Barreiras comerciais não afetaram relações entre Brasil e Argentina

O impasse envolvendo a supensão da concessão de licenças automáticas para a venda de automóveis e autopeças da Argentina para o Brasil não contaminou as relações entre os dois países, assegurou o ministro das Relações Exteriores, Antonio Patriota. O chanceler disse hoje (26) que “é natural” a ocorrência de controvérsias comerciais quando há relações intensas envolvendo as nações.

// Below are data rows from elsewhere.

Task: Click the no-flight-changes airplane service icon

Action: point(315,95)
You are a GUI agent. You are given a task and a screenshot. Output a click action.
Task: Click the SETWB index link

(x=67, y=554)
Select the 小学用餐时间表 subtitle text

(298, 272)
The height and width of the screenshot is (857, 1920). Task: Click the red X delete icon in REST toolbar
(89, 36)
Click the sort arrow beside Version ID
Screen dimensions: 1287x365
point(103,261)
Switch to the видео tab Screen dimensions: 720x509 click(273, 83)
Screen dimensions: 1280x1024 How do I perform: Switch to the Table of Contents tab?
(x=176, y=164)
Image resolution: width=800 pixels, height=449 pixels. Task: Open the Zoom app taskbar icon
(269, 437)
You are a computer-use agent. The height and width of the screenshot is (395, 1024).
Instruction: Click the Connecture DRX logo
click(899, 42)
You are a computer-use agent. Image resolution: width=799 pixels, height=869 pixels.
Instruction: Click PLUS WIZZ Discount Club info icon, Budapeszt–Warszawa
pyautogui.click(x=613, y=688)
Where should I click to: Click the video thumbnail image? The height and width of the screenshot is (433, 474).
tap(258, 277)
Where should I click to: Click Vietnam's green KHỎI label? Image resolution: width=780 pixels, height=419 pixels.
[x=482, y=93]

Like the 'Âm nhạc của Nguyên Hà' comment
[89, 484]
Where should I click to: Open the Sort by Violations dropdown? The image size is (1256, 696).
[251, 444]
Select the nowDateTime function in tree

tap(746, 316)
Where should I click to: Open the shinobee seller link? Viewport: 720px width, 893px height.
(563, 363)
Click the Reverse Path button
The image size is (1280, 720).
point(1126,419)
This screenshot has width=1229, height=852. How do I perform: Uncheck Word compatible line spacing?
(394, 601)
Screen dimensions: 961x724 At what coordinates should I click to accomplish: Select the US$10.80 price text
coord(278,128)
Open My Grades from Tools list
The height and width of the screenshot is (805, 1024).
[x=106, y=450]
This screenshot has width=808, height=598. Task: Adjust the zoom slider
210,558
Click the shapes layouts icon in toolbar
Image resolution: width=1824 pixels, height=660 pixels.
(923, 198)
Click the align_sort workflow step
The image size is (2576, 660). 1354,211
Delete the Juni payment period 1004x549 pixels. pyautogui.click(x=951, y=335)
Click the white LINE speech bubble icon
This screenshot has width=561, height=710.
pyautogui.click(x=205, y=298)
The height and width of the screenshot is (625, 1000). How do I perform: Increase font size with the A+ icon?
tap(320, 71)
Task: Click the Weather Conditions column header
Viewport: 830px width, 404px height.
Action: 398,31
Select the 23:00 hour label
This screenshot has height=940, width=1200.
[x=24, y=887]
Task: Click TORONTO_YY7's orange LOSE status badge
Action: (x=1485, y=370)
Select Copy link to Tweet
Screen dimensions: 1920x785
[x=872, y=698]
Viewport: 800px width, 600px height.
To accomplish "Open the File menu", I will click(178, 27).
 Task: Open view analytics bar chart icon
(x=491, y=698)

“É natural que isso ocorra entre dois parceiros comerciais que têm um comércio tão significativo, pode haver questões tópicas que surgem”, disse o chanceler brasileiro, no Itamaraty, depois de almoçar com a ministra dos Assuntos Exteriores e da Cooperação da Espanha, Trinidad Jiménez. “Isso acontece entre União Europeia e Estados Unidos”, comparou.

Patriota informou que conversou hoje com o ministro das Relações Exteriores da Argentina, Héctor Timerman, sobre as negociações para a reintegração de Honduras à Organização dos Estados Americanos (OEA). O país foi suspenso como punição ao golpe de Estado que depôs o então presidente Manuel Zelaya.

Nos último dias, o secretário executivo do Ministério do Desenvolvimento, Indústria e Comércio Exterior (MDIC), Alessandro Teixeira, e o secretário da Indústria da Argentina, Eduardo Bianchi, decidiram que representantes dos dois países farão reuniões mensais para discutir a questão das barreiras comerciais impostas por ambos os lados.

Há pouco mais de 15 dias, o MDIC suspendeu a concessão de licenças automáticas para os automóveis e autopeças importados da Argentina. A iniciativa fez com que a autorização para entrada dos produtos argentinos demore até 60 dias para ser aprovada.

Os argentinos resolveram adotar regra semelhante para os produtos do Brasil. Os empresários brasileiros reclamam da retenção nas alfândegas. Com isso, o prejuízo é imediato em relação a alguns produtos, como alimentos, enquanto outros sofrem com a concorrência interna, como calçados e pneus.